Aos 20 ou aos 50, brasileiros vão ao Paraguai para se tornarem médicos
Mensalidade das faculdades é atrativo. Migrantes incluem desde aposentados em busca de sonho antigo até quem acabou de sair do Ensino Médio
Internacional|Ana Luísa Vieira, do R7
O perfil dos milhares de brasileiros que atravessam a fronteira rumo ao Paraguai e se matriculam em faculdades de medicina no país vizinho é muito diverso. É o que diz Maria Aparecida Webber, mestre em antropologia pela UFPR (Universidade Federal do Paraná) e especialista em fluxos transfronteiriços.

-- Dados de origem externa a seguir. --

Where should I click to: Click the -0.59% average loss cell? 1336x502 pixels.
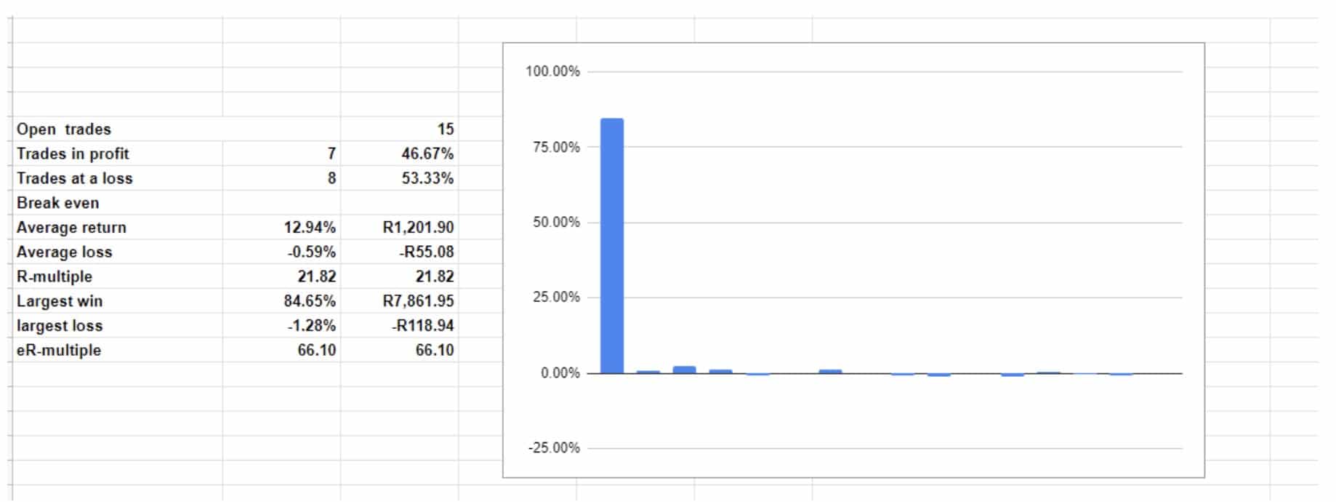click(x=281, y=252)
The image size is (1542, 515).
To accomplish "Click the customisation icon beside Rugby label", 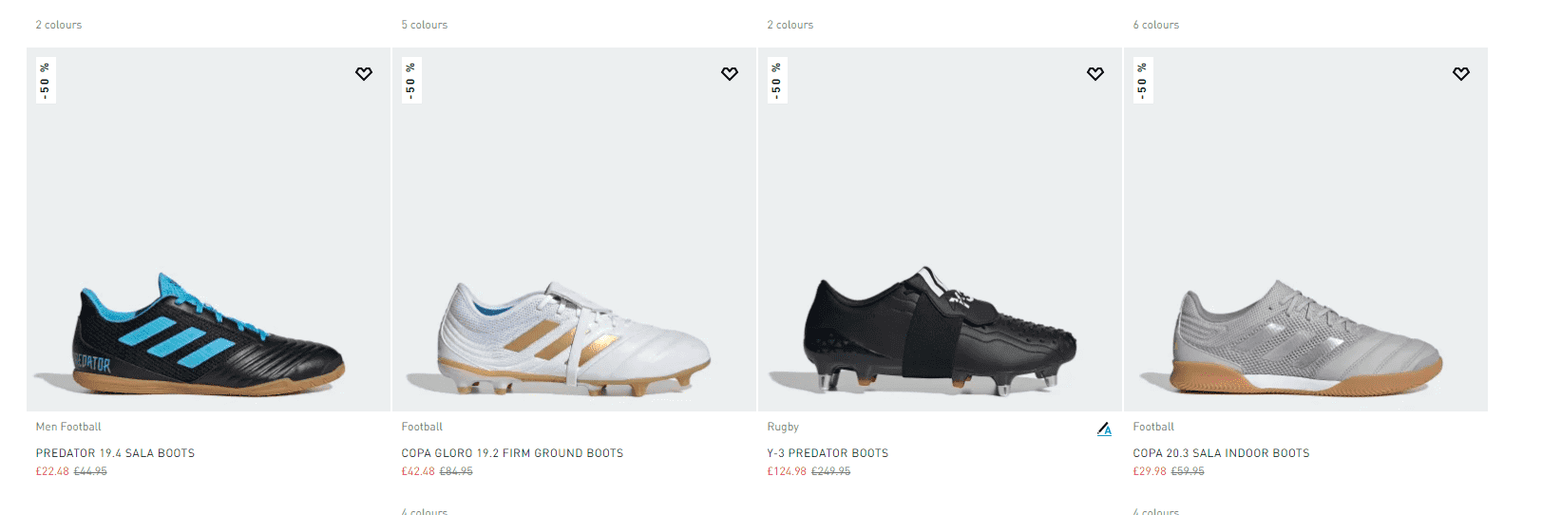I will (1104, 429).

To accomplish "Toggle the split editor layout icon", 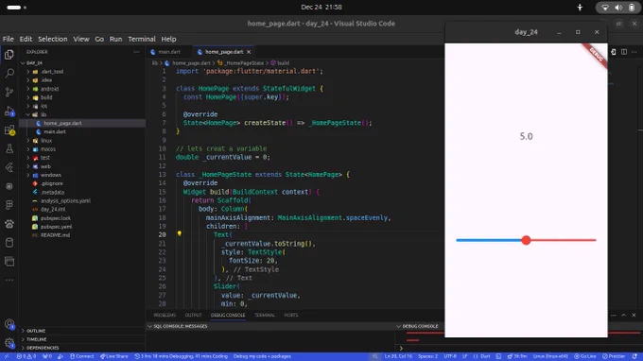I will tap(624, 52).
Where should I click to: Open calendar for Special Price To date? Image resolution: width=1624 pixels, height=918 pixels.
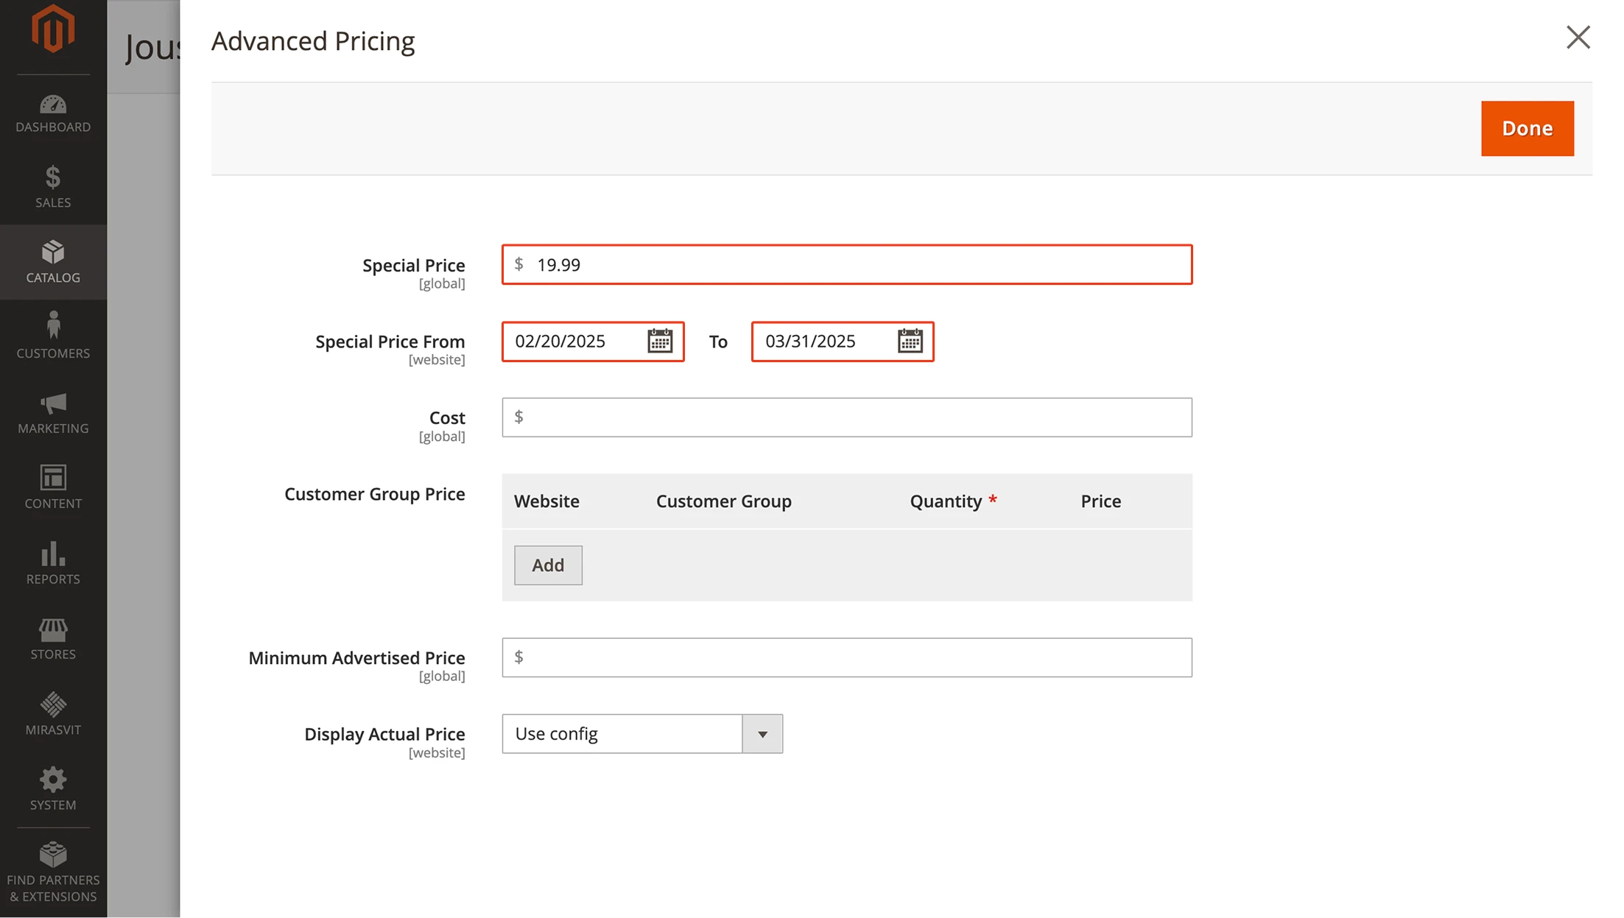910,341
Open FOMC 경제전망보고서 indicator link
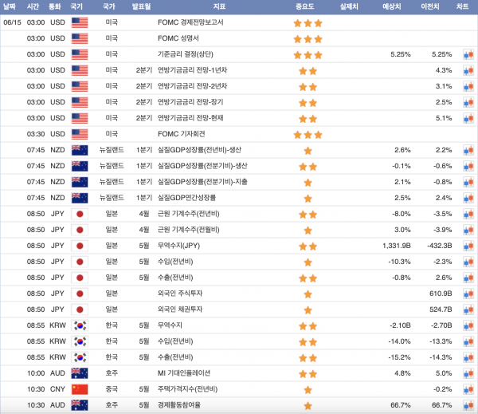This screenshot has width=478, height=414. 190,22
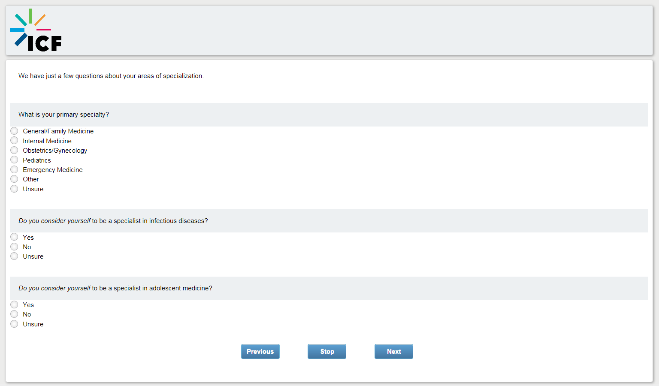The width and height of the screenshot is (659, 386).
Task: Choose Internal Medicine specialty option
Action: [14, 141]
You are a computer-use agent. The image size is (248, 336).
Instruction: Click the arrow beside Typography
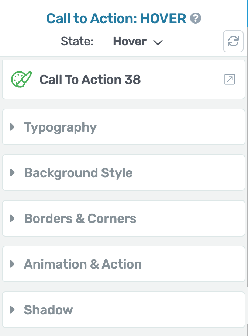coord(13,127)
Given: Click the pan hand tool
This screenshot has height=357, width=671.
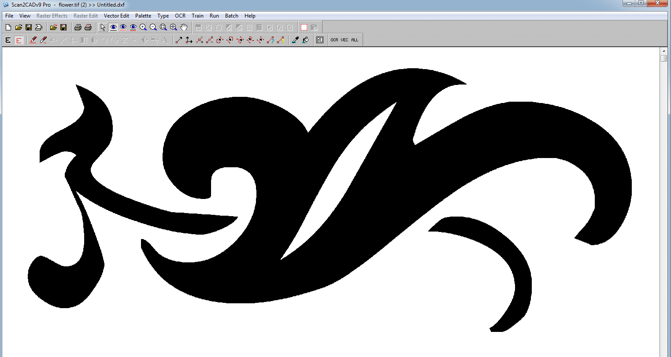Looking at the screenshot, I should pos(183,27).
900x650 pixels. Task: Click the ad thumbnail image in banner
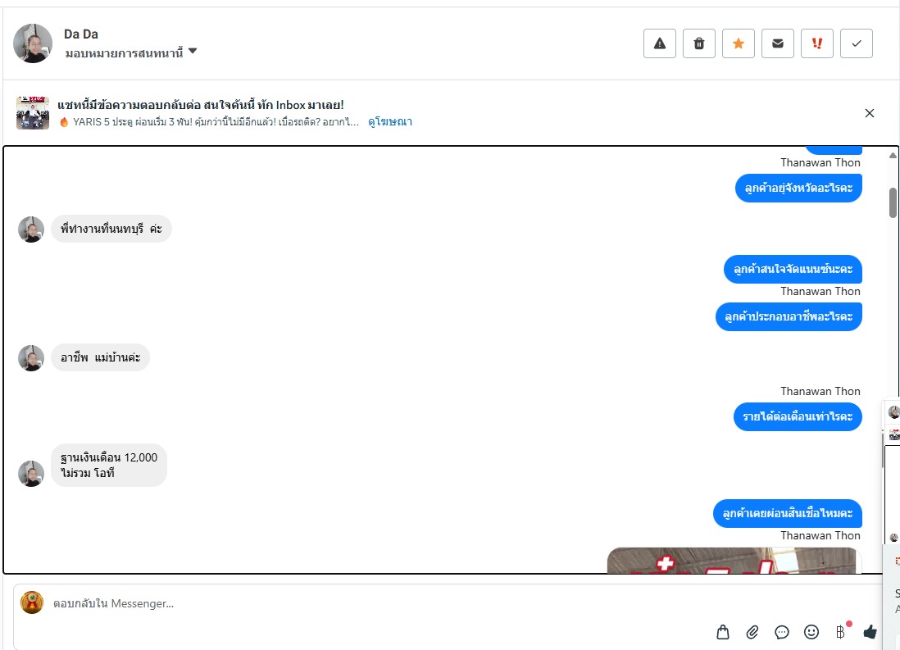pos(33,113)
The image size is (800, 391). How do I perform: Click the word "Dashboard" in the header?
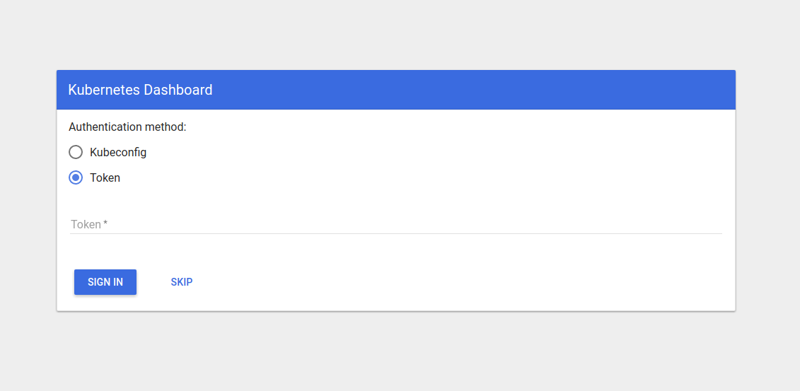coord(178,90)
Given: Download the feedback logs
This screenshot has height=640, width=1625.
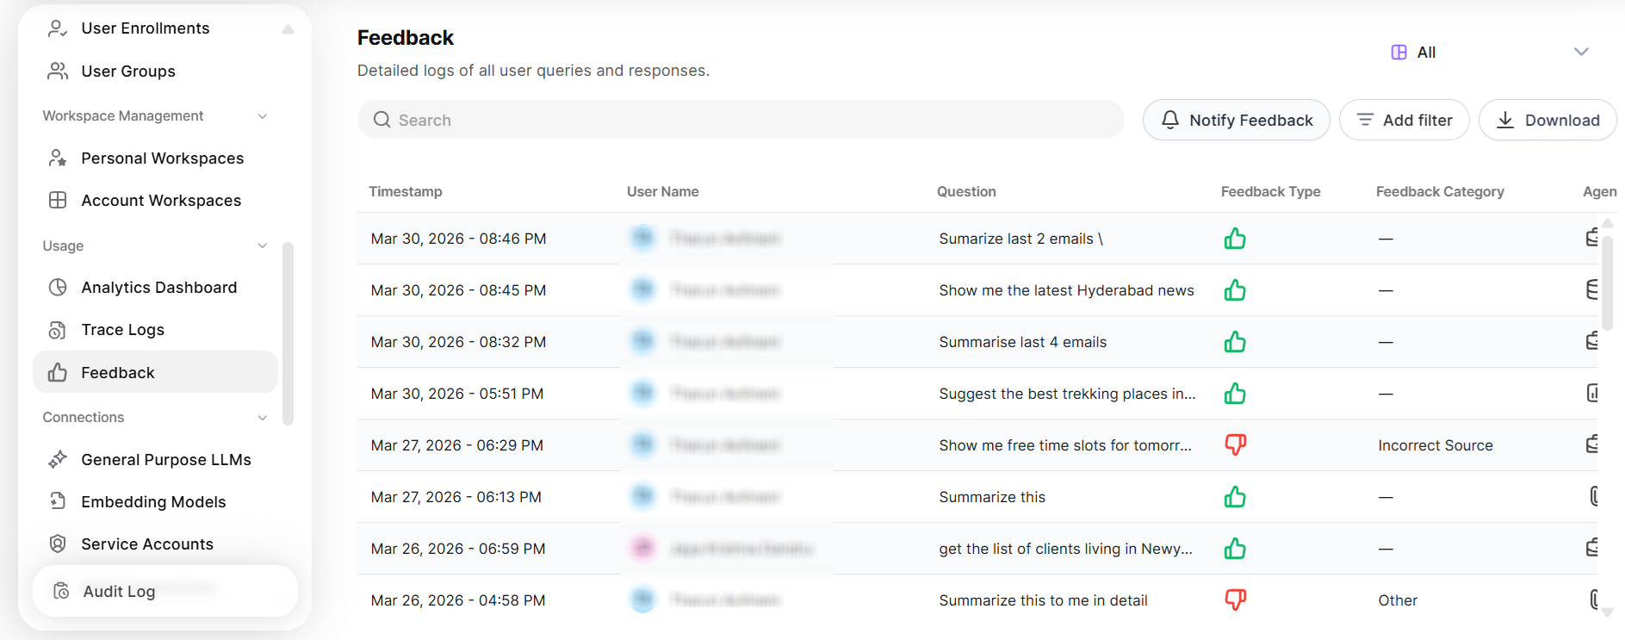Looking at the screenshot, I should [x=1547, y=121].
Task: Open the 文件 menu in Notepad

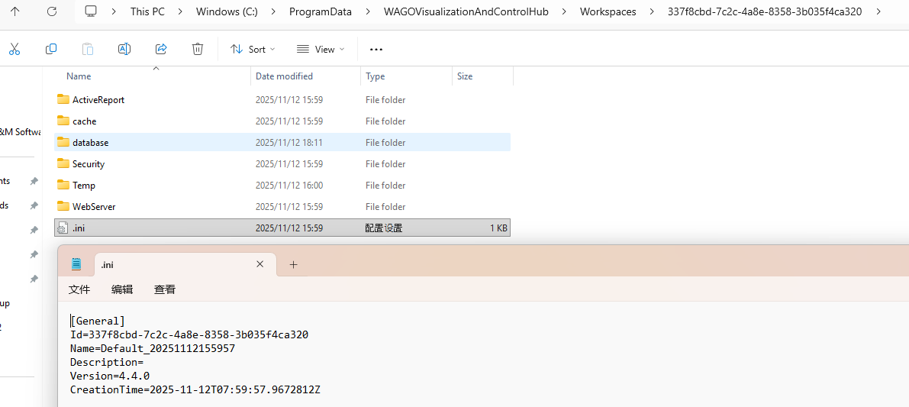Action: 79,289
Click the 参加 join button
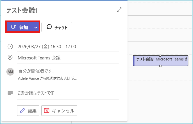 click(19, 27)
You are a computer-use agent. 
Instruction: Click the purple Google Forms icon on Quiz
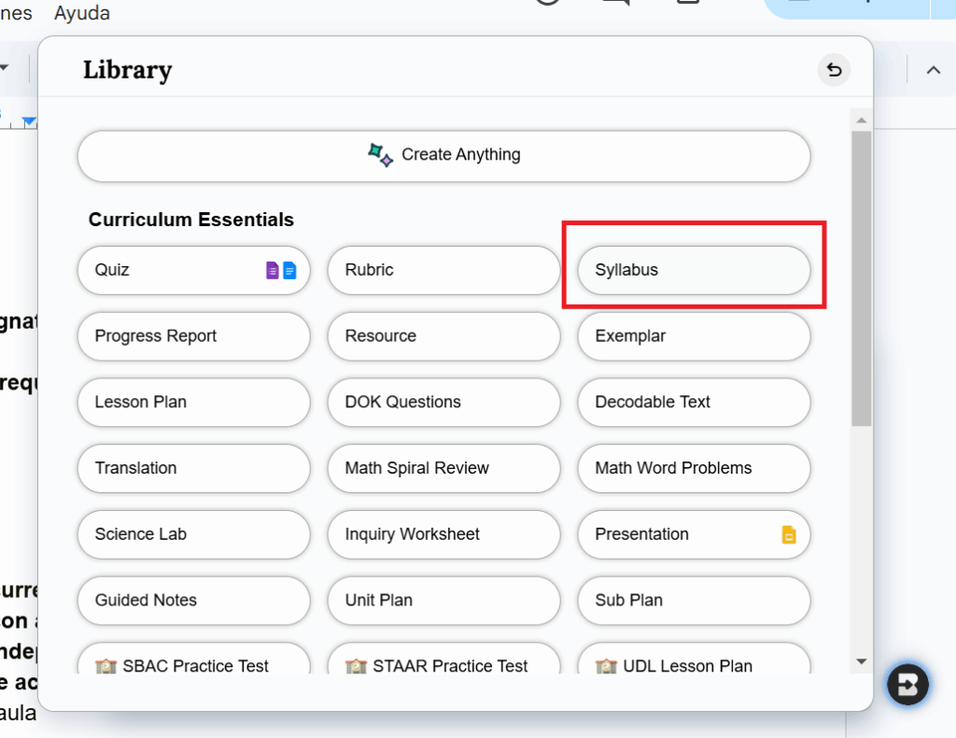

Ela desenvolveu um estudo junto a cinco universidades que oferecem o curso de medicina na cidade paraguaia de Ciudad del Este, que faz fronteira com Foz do Iguaçu.
Em sua pesquisa, Maria Aparecida levantou que havia, no início de 2017, cerca de 8 mil estudantes na região da Tríplice Fronteira (que compreende Foz do Iguaçu, no Paraná, Puerto Iguazu, na Argentina, e Ciudad del Este, no Paraguai).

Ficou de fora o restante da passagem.